── Reading text
CoAct innovates, collaborates with business on jobs challenges

COLLABORATION and innovation is rarely highlighted in relation to the community services sector – but it is precisely this focus that must drive the real outcomes into the future, CoAct CEO Matt Little urged at The Power of Many CoAct conference, in Canberra in June.

The conference served as both a wake-up call and a celebration for the sector and it was convened by CoAct – formerly the Job Futures – which launched its new brand designed to unite and energise community services throughout Australia. 

In an industry needing to build new alliances and business relationships, the conference was both about celebrating CoAct members’ considerable successes while alerting business and community leaders to the broad challenges threatening the sector.

Guest keynote speakers Marco Roncarati from United Nations ESCAP – who presented vital regional information on youth unemployment issues – and Stephane Carcillo from the OECD Directorate for Employment, Labour and Social Affairs offered international perspectives on successful programs and experiences that Australia could adapt.

Diminishing budgets – and a change of approach by the Federal Government in seeking to procure from larger ‘single point of contact’ organisations, as outlined by Bronwen Dalton of UTS Business School – are creating unexpected challenges for smaller and regional community organisations that can only be addressed through innovation and collaboration.

“Whilst the current state of social affairs can, at times, make for grim reading in the media and foster a climate of pessimism, we feel that through collaboration and harnessing the power of many we can offer innovative solutions for the future of all Australians,” Mr Little said. 

He said the change of brand and approach from Job Futures to CoAct was designed to help the community services sector to become more innovative and effective while delivering better outcomes for government and Australian society.

“The latest research shows that the community services sector contributes over $43 billion to the economy and is an essential ingredient in the decision making process for any government,” Mr Little said. “CoAct alone represents a sizable contribution to this figure and, with the combined knowledge of the people assembled at this conference, we can change the direction for social policy for years to come.”

CoAct is a national network of locally embedded community service providers who work together to create social and economic opportunities. As the former Job Futures, the community-based organisation was formed to meet the new environment as Commonwealth Employment Service (CES) was replaced by Centrelink in the late 1990s, to assist in co-ordinating the creation of job opportunities.

“We operate solely for community benefit and drive over 90 percent of revenue back into the communities in which we operate,” Mr Little said. “Overall, the community sector returns more (to the overall economy) than it receives in funding. That’s a fact.

“More than ever before, we need new solutions to old problems that have never been fixed and are beginning to fester.” Mr Little said one of the most serious problems in Australia – as it is in much of the Asia Pacific region – is youth unemployment.

“The youth unemployment rate in Australia remained unchanged at 13.6 percent which is more than double the average unemployment rate,” Mr Little said. “We are losing a generation of Australians to poverty, unable to afford housing in our major cities and becoming increasingly separate from the wider community.”

Mr Little said the CoAct conference was so important to the process as it was a rare opportunity to gather community, business and government leaders to address the key challenges in creating “an equitable Australia that provides actual jobs, places to live and access to services that are able to deliver innovative solitons without hindrance”.
────
── Provided information
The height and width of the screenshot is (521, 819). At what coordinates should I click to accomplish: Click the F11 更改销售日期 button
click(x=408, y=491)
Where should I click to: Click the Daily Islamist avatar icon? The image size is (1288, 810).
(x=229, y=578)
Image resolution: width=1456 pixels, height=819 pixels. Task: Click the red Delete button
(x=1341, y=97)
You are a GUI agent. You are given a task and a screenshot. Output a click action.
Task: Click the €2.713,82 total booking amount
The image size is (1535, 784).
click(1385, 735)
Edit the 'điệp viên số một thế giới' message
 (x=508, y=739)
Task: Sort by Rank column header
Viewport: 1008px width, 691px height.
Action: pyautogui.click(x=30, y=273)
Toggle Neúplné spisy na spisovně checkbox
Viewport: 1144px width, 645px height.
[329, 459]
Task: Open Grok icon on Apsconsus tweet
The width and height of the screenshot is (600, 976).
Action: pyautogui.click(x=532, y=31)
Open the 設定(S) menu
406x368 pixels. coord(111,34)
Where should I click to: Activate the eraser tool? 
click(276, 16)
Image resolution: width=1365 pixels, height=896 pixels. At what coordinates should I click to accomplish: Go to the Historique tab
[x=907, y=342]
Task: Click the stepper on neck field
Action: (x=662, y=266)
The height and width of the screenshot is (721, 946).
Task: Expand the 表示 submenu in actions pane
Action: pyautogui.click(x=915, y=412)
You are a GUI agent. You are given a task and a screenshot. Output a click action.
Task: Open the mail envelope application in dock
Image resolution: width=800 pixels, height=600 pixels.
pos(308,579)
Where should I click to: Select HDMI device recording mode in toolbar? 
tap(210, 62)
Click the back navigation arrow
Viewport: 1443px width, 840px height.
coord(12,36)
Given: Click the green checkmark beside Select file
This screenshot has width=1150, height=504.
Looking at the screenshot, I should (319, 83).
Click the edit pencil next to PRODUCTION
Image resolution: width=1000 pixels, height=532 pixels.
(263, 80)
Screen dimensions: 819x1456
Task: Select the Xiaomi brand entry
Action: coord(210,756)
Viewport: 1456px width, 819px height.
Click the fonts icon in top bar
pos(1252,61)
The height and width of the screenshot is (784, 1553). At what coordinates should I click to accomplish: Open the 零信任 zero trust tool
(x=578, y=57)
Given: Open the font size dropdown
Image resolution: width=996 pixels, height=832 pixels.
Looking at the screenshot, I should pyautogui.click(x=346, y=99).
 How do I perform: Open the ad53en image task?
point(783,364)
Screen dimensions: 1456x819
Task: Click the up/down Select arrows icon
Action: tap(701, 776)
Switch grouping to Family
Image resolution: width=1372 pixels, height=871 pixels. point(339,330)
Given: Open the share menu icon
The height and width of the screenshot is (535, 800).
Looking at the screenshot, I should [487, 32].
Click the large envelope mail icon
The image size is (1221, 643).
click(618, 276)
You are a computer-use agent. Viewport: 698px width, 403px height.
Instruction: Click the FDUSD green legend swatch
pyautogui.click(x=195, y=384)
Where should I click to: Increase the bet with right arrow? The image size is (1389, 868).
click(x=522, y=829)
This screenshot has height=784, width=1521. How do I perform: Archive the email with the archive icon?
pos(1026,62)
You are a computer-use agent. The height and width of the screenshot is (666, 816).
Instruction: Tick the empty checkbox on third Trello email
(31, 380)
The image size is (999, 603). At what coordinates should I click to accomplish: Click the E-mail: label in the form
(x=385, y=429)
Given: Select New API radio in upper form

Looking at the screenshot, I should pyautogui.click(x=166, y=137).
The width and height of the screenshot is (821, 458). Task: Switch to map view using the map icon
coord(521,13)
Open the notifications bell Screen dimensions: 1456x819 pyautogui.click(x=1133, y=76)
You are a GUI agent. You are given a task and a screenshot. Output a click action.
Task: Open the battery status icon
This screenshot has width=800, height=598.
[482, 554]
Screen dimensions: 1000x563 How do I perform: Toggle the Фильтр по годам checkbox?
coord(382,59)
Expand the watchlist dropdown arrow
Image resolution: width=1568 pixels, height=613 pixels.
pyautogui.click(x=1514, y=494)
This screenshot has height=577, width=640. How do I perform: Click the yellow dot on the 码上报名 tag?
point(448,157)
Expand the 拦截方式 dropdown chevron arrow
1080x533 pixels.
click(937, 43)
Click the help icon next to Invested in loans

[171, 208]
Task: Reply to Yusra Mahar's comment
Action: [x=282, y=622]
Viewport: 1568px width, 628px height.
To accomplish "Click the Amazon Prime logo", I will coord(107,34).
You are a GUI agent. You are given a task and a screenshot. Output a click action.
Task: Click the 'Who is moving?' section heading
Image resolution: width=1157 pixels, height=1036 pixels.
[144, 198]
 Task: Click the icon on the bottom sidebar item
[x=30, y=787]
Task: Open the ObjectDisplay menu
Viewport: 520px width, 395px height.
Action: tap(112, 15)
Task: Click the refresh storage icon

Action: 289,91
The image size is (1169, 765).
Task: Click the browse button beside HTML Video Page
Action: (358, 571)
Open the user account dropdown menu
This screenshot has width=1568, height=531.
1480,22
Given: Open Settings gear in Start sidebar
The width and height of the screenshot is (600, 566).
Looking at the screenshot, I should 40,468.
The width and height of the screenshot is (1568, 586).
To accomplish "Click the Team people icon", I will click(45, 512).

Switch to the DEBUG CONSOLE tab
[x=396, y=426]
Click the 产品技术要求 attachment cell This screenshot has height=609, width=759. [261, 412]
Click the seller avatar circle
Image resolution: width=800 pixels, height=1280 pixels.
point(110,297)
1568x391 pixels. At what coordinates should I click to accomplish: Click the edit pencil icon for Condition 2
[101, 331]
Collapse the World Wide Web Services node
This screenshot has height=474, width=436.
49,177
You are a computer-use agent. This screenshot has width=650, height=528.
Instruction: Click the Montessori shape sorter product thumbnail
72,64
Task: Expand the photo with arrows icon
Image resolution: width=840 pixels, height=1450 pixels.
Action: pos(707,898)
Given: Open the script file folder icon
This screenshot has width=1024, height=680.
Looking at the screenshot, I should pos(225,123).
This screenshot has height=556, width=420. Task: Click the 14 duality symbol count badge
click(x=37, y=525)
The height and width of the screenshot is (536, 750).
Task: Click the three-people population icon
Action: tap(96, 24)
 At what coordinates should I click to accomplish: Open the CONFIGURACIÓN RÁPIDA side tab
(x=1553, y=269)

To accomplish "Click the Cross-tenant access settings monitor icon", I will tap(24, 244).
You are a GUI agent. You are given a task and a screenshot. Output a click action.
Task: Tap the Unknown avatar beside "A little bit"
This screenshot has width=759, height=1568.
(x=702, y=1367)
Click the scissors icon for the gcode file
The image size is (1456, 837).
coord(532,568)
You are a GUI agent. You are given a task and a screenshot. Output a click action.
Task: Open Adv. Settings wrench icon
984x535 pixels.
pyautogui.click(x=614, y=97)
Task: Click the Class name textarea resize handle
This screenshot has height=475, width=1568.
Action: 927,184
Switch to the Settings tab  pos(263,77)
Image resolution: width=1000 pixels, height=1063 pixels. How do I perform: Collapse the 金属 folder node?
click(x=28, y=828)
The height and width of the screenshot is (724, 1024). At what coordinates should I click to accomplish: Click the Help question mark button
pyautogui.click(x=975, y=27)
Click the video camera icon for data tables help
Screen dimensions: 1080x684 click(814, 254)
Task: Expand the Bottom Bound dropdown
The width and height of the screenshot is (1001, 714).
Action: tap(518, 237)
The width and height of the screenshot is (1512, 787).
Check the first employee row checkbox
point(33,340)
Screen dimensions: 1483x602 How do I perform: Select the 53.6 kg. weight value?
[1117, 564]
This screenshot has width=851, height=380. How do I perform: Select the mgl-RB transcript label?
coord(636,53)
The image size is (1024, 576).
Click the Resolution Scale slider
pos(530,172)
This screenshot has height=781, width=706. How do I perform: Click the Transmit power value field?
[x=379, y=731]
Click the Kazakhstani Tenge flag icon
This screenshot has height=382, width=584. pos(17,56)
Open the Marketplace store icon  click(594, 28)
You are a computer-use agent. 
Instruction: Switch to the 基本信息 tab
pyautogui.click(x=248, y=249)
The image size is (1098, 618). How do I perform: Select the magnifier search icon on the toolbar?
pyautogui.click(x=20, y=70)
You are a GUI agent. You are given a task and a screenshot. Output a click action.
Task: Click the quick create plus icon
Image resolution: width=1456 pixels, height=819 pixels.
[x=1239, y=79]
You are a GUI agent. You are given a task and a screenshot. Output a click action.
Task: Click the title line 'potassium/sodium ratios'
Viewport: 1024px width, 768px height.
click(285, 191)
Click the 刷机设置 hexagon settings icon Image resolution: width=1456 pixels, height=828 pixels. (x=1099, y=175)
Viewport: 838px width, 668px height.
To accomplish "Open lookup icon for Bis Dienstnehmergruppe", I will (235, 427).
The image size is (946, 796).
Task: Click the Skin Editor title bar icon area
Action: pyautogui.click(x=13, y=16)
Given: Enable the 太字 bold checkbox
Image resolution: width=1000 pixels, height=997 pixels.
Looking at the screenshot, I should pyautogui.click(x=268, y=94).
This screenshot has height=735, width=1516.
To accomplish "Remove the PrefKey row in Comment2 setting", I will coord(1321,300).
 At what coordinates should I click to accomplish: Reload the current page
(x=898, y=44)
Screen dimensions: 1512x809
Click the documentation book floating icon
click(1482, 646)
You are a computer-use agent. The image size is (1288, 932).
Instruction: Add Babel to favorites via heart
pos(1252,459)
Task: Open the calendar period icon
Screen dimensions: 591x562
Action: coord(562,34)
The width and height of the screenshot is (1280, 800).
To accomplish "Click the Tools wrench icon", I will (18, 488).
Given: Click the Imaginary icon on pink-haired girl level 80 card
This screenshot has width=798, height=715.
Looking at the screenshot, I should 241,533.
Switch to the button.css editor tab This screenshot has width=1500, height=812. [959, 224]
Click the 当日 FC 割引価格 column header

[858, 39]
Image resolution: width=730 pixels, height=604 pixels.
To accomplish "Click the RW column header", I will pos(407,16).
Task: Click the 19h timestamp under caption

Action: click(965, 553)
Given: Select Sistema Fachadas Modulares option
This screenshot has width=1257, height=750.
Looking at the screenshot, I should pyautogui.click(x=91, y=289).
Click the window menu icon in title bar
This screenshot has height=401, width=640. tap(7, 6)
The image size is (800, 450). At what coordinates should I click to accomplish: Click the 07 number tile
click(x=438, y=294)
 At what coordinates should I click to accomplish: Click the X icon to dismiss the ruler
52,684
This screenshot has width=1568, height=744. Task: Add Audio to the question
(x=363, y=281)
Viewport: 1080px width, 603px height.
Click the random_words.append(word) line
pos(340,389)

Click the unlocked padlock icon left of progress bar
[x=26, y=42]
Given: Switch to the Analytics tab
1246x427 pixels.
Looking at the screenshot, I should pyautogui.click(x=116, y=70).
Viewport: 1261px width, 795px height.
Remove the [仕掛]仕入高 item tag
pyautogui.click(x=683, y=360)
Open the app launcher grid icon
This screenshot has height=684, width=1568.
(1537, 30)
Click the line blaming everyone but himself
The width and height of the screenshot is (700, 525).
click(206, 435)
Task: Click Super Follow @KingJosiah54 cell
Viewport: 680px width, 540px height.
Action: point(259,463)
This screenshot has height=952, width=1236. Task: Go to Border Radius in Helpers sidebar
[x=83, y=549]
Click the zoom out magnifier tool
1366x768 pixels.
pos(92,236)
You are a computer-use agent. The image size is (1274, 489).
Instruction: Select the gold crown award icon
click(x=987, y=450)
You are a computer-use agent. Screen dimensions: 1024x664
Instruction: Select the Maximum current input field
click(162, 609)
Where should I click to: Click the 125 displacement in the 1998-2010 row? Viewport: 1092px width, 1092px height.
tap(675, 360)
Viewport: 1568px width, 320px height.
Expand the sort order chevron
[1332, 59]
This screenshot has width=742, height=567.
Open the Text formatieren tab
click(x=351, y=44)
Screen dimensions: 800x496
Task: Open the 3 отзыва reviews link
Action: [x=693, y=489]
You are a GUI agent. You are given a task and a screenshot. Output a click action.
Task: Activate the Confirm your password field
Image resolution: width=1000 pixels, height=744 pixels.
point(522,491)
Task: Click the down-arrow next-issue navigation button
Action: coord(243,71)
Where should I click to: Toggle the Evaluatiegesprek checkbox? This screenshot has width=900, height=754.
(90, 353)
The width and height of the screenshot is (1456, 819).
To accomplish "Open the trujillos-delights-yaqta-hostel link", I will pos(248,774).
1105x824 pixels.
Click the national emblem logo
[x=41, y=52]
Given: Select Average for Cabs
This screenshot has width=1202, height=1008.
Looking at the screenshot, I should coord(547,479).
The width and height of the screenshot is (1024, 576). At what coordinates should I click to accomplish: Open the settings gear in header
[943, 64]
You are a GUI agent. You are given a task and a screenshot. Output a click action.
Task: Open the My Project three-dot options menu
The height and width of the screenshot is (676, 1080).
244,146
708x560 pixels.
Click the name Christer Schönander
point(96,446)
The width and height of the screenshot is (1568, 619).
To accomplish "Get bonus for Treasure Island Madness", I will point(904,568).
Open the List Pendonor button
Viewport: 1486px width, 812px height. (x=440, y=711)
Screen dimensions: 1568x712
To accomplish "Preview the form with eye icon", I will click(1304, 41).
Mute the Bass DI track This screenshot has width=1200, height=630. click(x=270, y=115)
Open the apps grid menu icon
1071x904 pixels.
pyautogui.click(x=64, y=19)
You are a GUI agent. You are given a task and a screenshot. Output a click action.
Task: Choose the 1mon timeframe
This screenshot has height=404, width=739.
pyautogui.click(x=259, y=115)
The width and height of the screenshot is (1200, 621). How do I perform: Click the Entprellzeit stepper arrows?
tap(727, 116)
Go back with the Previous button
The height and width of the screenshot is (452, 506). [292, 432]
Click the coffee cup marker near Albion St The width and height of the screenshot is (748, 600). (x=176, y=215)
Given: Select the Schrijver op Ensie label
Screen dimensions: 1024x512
────
**Task to complete**: Reproduce the passage of the CoAct article that begins at the words "Diminishing budgets –" and stops after "and Australian society.", replacing "innovation" with "creativity" throughout. Rely only on the CoAct article for what follows.

**Worked answer**:
Diminishing budgets – and a change of approach by the Federal Government in seeking to procure from larger ‘single point of contact’ organisations, as outlined by Bronwen Dalton of UTS Business School – are creating unexpected challenges for smaller and regional community organisations that can only be addressed through creativity and collaboration.

“Whilst the current state of social affairs can, at times, make for grim reading in the media and foster a climate of pessimism, we feel that through collaboration and harnessing the power of many we can offer innovative solutions for the future of all Australians,” Mr Little said. 

He said the change of brand and approach from Job Futures to CoAct was designed to help the community services sector to become more innovative and effective while delivering better outcomes for government and Australian society.